O Presidente norte-americano, Joe Biden, tem sido acusado de ter acelerado a ascensão dos talibãs ao poder ao apressar o fim da presença militar internacional no território afegão.

Os talibãs conquistaram a capital afegã, Cabul, em meados de agosto do ano passado, culminando uma ofensiva iniciada em maio, quando começou a retirada das forças militares norte-americanas e da NATO, presentes no país desde 2001.

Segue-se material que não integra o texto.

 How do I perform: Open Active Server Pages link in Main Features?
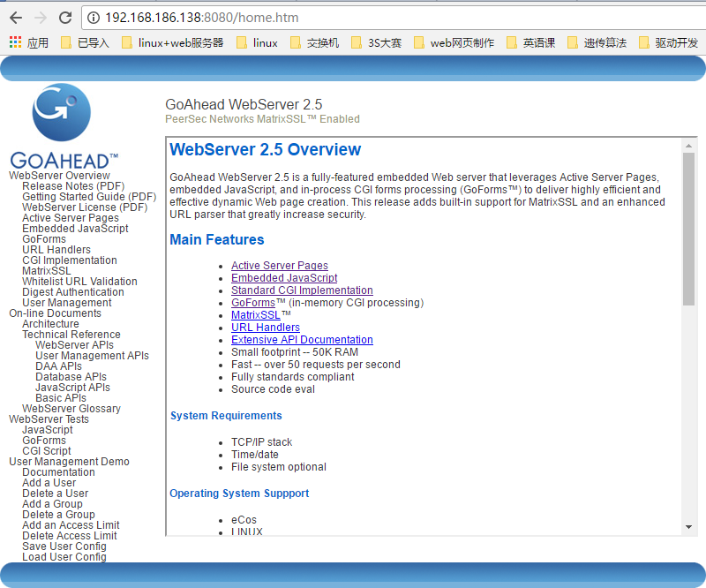[x=279, y=266]
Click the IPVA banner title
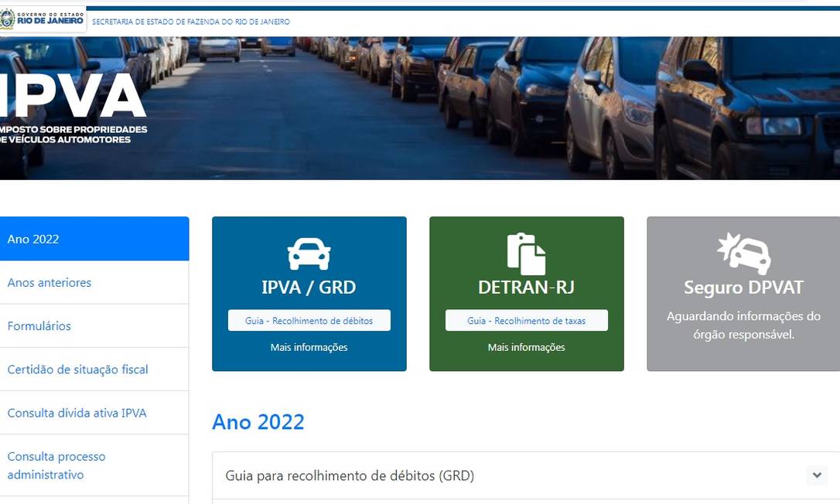 (73, 97)
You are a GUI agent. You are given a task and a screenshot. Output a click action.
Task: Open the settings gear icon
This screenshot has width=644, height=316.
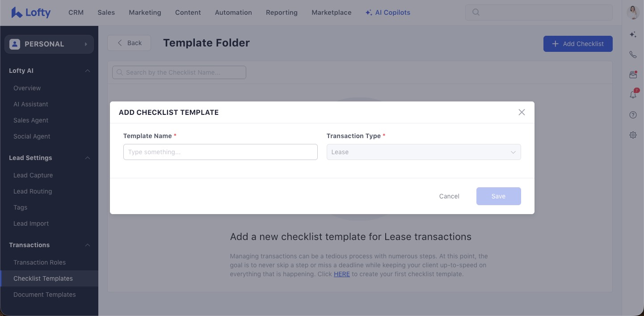click(x=633, y=135)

As forças internacionais estavam no país desde 2001, no âmbito da ofensiva liderada por Washington contra o regime extremista (1996-2001), que acolhia no seu território o líder da Al-Qaida, Osama bin Laden, cérebro dos atentados terroristas de 11 de setembro de 2001 nos EUA.

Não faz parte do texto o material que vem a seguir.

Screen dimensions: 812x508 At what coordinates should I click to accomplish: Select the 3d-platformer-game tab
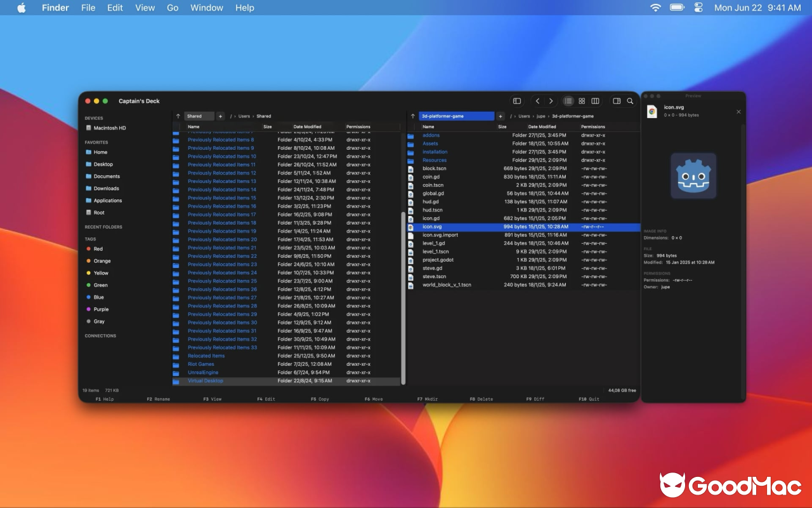point(457,116)
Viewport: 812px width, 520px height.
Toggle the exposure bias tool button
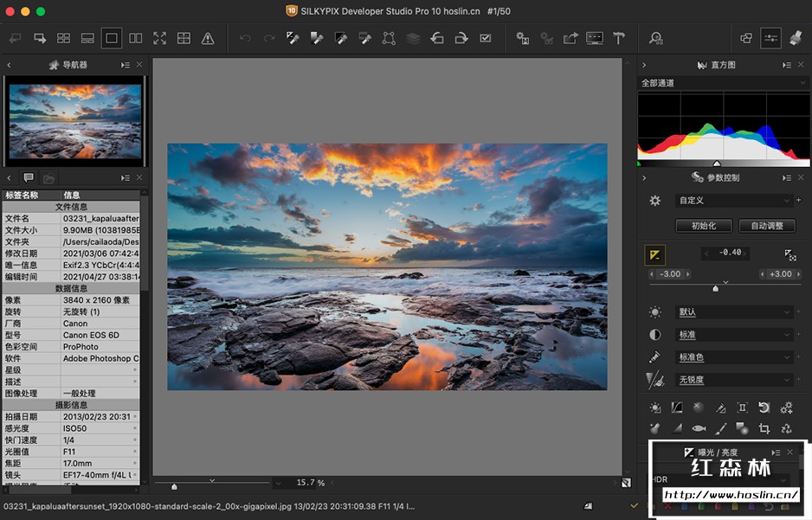pyautogui.click(x=655, y=254)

O país vive, desde então, uma crise humanitária e financeira que já tinha levado, em outubro passado, os líderes do G20 (as 20 maiores economias do mundo) a prometer mil milhões de euros para a ajuda e a luta contra o terrorismo na região.

A ONU e organizações do seu sistema lançaram hoje planos conjuntos de ajuda humanitária de emergência para abranger 22 milhões de pessoas no Afeganistão (mais de metade da população do país), bem como 5,7 milhões de afegãos deslocados e às comunidades locais que os acolhem em cinco países vizinhos.

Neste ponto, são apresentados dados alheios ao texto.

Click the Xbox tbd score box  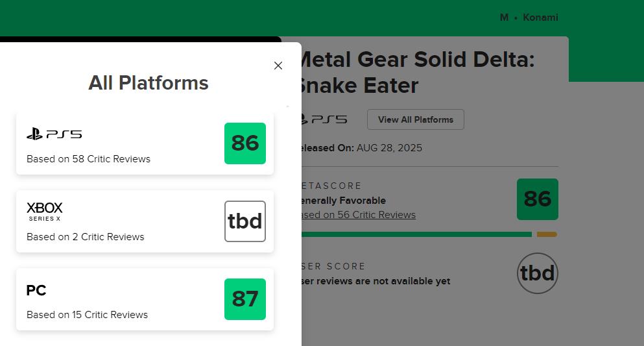245,221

Segundo um comunicado conjunto do Gabinete da ONU para a Coordenação de Assuntos Humanitários (OCHA) e do Alto Comissariado das Nações Unidas para os Refugiados (ACNUR), “os planos combinados de resposta humanitária aos refugiados necessitam de mais de cinco mil milhões de dólares [4,4 mil milhões de euros] de financiamento internacional em 2022”.

Os dois organismos da ONU sublinharam que “o povo afegão enfrenta uma das crises humanitárias com crescimento mais rápido do mundo: metade da população encontra-se afetada pela fome, mais de nove milhões de pessoas estão deslocadas, milhões de crianças não estão escolarizadas, os direitos fundamentais das mulheres e das meninas estão a ser atacados, os agricultores e os criadores de gado lutam contra a pior seca em décadas e a economia está em queda livre”.

“Sem apoio, dezenas de milhares de crianças correm o risco de morrer de subnutrição, devido ao colapso dos serviços de saúde básicos”, frisaram as organizações no documento.

Apesar de o conflito se ter atenuado, prosseguem as entidades, “a violência, o medo e as privações continuam a levar os afegãos a procurar asilo e segurança além das fronteiras do seu país, nomeadamente no Irão e no Paquistão”.

“Mais de 2,2 milhões de refugiados registados e quatro milhões de afegãos de diferentes classes sociais foram acolhidos nos países vizinhos”, uma situação que “está a pôr à prova duramente as capacidades das comunidades que os acolhem, que também precisam de apoio”, explicaram.